Dragonfly
Directed by Tom Shadyac
Written by Brandon Camp, Mike Thompson, David Seltzer
Starring Kevin Costner

 

Dragonfly

This film asks the question, can two doctors, married to each other but separated by, I believe, death, find love and happiness in spite of that obstacle? The answer, since this is a Kevin Costner vehicle, is, of course, yes. And don't you skeptics go around with your snide remarks and well-intentioned hints about grief, either. Make room for the believers to stand up for communication from the beyond - like the dead person causing a dragonfly paperweight to suddenly fall off its table; or her parrot to have a conniption fit; or, scariest of all, to make the children in the pediatric oncology ward she used to head suddenly start painting and drawing wavy crosses over and over again with their coloring sets.

What is she saying? After all, she died in a bus crash in the jungles of Venezuela six months earlier, pregnant at the time but insistent on helping those poor third-world children. The only thing is, her body was never found. Uh-oh; we know what that means. It means that poor Kevin won't rest until he - did I tell you that his wife had a kind of little birthmark on her back that sort of looks a bit like a dragonfly? Well, she did.
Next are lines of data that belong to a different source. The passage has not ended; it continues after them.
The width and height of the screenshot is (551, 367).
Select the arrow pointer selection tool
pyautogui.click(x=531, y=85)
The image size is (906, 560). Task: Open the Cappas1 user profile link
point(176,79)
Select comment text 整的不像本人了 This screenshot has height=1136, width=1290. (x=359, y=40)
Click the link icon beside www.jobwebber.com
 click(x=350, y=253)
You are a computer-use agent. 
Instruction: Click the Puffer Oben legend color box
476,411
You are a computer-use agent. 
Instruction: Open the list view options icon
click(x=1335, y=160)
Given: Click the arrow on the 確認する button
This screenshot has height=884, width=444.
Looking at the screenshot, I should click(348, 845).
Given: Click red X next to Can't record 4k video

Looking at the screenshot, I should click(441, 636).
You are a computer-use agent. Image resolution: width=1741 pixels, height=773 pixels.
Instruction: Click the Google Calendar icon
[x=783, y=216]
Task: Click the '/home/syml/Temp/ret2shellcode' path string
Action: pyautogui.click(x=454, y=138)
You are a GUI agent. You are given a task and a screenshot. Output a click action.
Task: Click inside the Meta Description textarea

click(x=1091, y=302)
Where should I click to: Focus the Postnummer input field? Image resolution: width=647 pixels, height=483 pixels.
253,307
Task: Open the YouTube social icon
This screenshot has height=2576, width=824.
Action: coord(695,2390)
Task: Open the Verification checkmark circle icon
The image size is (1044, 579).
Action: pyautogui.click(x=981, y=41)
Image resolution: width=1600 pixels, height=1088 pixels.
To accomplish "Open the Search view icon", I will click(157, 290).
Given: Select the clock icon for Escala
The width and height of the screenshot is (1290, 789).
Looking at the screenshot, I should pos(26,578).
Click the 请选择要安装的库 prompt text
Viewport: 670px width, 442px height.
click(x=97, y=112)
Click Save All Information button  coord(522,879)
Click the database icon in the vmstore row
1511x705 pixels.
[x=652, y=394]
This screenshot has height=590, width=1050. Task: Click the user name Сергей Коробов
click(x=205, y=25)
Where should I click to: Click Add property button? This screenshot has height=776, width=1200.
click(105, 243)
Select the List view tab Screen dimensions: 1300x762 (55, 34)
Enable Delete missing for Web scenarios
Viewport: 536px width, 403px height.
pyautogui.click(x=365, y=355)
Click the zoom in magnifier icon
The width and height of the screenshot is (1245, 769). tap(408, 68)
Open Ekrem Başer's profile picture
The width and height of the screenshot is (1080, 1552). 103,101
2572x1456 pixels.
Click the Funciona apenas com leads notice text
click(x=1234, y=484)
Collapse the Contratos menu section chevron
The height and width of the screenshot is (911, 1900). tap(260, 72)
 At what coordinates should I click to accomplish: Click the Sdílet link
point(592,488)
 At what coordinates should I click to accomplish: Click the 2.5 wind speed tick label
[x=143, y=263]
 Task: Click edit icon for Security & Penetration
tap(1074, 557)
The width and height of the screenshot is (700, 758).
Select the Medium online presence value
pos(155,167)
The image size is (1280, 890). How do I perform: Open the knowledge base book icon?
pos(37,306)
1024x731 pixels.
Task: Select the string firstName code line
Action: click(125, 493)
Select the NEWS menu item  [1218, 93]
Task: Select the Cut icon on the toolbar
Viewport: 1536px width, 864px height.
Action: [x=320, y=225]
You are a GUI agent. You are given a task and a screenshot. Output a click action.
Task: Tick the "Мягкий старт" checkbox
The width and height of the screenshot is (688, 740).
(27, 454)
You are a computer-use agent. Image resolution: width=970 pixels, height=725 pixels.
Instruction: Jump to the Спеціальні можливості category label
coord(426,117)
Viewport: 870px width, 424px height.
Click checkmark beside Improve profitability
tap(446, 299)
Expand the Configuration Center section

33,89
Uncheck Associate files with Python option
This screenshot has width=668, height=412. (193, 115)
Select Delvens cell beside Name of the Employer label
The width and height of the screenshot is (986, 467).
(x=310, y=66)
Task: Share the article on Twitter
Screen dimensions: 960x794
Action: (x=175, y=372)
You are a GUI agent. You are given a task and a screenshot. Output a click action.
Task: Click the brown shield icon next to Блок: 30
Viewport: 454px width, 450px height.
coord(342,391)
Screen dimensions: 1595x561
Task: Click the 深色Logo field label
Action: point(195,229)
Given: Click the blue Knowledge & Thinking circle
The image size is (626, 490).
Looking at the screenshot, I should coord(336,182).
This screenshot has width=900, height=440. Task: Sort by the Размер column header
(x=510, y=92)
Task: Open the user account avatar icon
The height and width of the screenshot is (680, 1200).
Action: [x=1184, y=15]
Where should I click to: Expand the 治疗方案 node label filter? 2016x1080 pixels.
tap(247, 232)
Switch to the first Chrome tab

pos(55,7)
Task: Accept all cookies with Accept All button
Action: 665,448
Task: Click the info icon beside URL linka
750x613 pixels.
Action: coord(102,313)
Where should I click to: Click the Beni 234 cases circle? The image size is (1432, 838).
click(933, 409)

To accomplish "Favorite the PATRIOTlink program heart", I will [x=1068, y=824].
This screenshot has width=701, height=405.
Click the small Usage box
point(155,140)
Where was I? Oh, with Kevin and his friends and his fellow medical people and his neighbor Kathy Bates, skeptical law professor, all of whom insist that he needs to take some time and grieve. But we know better, don't we? He will go to Venezuela, charter a plane into the Yanomami country, get to the forbidden village - did I mention the forbidden village? - and there he will find, yes, the reason for this whole mishagoss, which has taken 90 otherwise useful minutes out of our lives, at least those of us who write reviews for a living. The rest are entitled to pass.